Deploy complex apps with Atomic SFTP deployments

Today we’re releasing something we’ve been looking forward to for years. We’re proud to announce a new way to deploy your web application (and not only web) that will help to make sure that your users do not experience even the slightest inconvenience. And if things do go wrong, they will not be affected. A noble goal, I hope you’ll agree.

Here’s what we’re trying to solve

First, let me explain what makes an application complex and why its deployment needs are special:

  • They generally have a lot of moving parts, like additional services or dependencies.
  • A lot of files need to be updated during the deployment.
  • A lot of users actively use the app at all times, even while the deployment is happening.
  • Special procedures need to happen during updates.
  • You need to be able to roll back faulty changes quickly in case something goes wrong.
  • A failure during a deployment should not impact your users.

All of these points illustrate that simply uploading files through your regular SFTP deployment process or running git pull on a server while the app is running is not a very good idea. What happens if the upload or a pull fails in the middle?

Our solution — atomic deployments

When you deploy a mission critical application you can’t just hope that everything is going to be all right when you click the Deploy button. You want to know you did everything possible to make sure it will be successful. For critical applications like this, we present a new type of deployments called Atomic SFTP.

Why atomic? Atomicity is a concept in database systems that describes a type of transaction that either occurs in its entirety or is discarded completely without a trace, not affecting anything. That describes the ideal deployment we want to have — it’s either done completely or discarded without affecting the running version of code at all.

The way we reach that goal is by following a specific set of steps during your deployment:

  1. When you deploy we update the copy of your code in a cache directory on your server.
  2. When the code is updated, we hardlink that code to a separate release directory.
  3. In the release directory we execute all of the user-defined commands required to get code into shape — like compiling assets or fetching dependencies through bundler or composer.
  4. Once the release is ready, the current symlink is updated to point to a new release directory.
  5. User-defined commands are then executed to restart your application server or related services.
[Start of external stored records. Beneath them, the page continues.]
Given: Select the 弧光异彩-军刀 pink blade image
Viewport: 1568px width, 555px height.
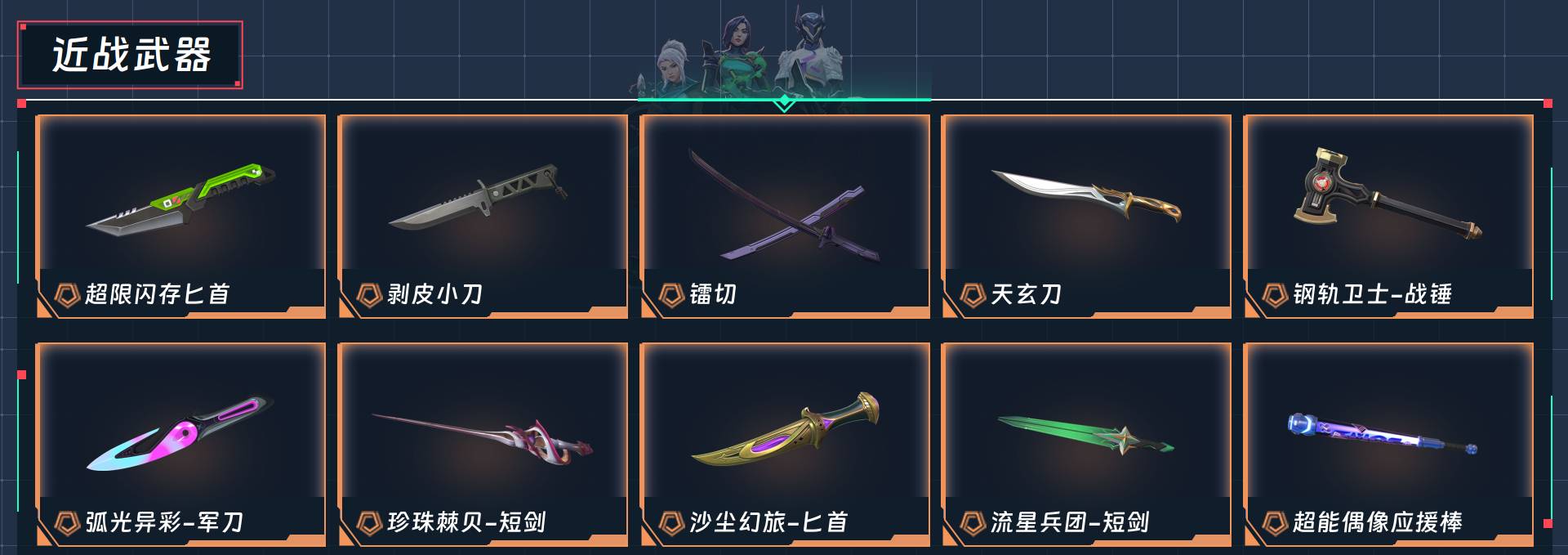Looking at the screenshot, I should pos(180,433).
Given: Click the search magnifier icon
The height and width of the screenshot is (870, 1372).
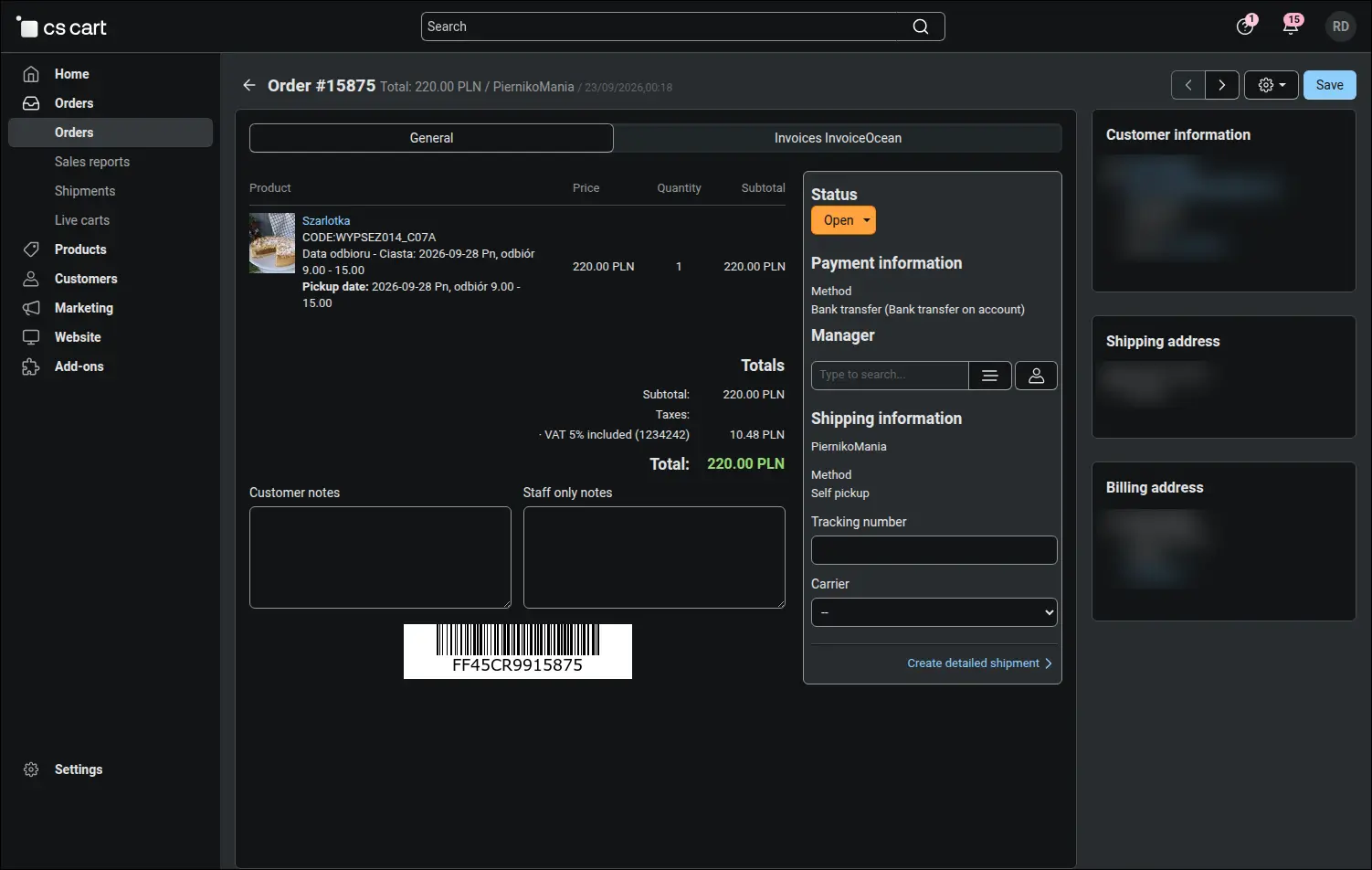Looking at the screenshot, I should tap(921, 27).
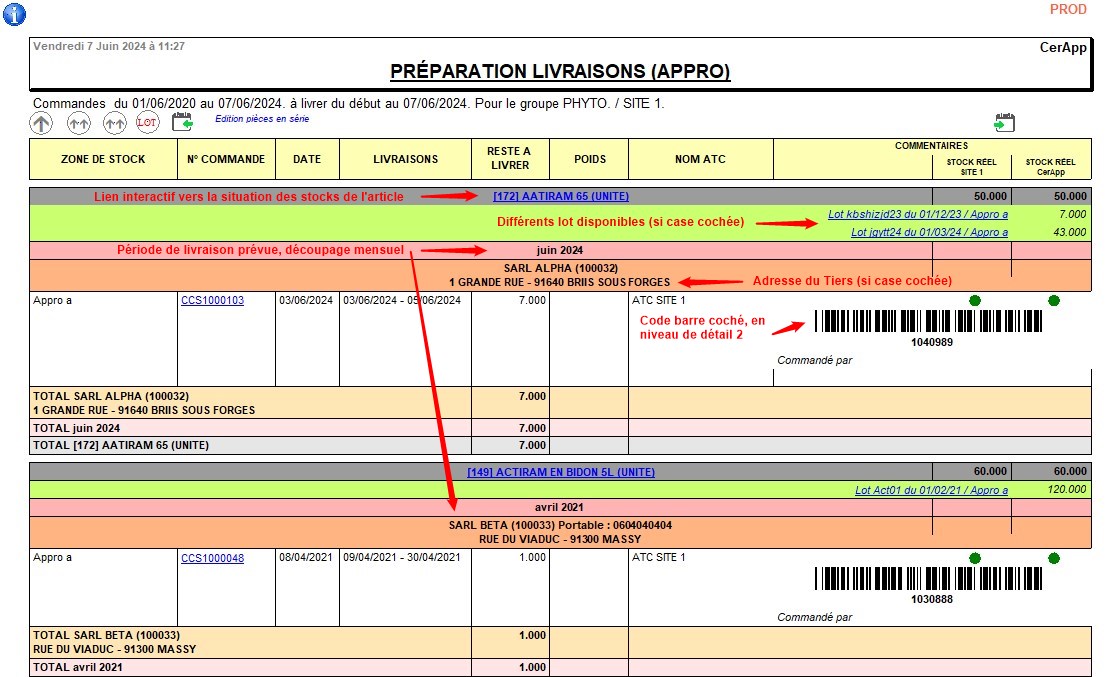Select lot kbshizjd23 du 01/12/23
The image size is (1119, 677).
[917, 215]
If even one of those steps fail, your current running code is unaffected, as we delay updating the current symlink until the very end of the deployment. Old releases are preserved in case you need to rollback in emergency, but are cleaned up for you when there are too many of them (this value is configurable).

Getting up and running

The first thing that you need to do is to get your free DeployBot account if you don’t have one yet. After connecting your repository and creating your first environment, you can now go on to creating your Atomic SFTP server:

Creating Atomic SFTP server

Set up commands to be executed during deployment

In addition to just getting atomic deployments, you can also execute commands (with a range of special variables available) at certain points in the deployment. For example, making sure your assets are compiled and your log folder is linked properly:

Pre-launch and post-launch commands

Deploy config files

When you deploy, you often need to store a configuration file on your server or some other file that has to be present across your environment — like an SSL certificate. For that you can use DeployBot’s feature called Configuration files, which allows you to store and edit a set of files for environment and then configure each server to grab these files and deploy them to your servers:

Deploy config files

Please note, that if you decide to deploy with Atomic SFTP deployments you will need to update your web server to look for the app in your new web root/data/myapp/current in this example. With that your configuration process should be complete.

Need to roll back fast?

Now, in case when something bad happened, rollback is just one click away:

Deployment rollback

Need to deploy to many servers at once?

With environments you can deploy simultaneously to tens of servers and more. You also get great tools that allow you to quickly clone a server or put deployments to a certain server on pause temporarily.

Multiple servers

You also get many other things

Notify your team using email, Slack, Hipchat, Campfire and integrate with New Relic to correlate your deployments with performance changes. You can also mix different kinds of deployments in the same environment and trigger them as part of the same process — for example you can deploy your assets to S3 while you’re deploying your app.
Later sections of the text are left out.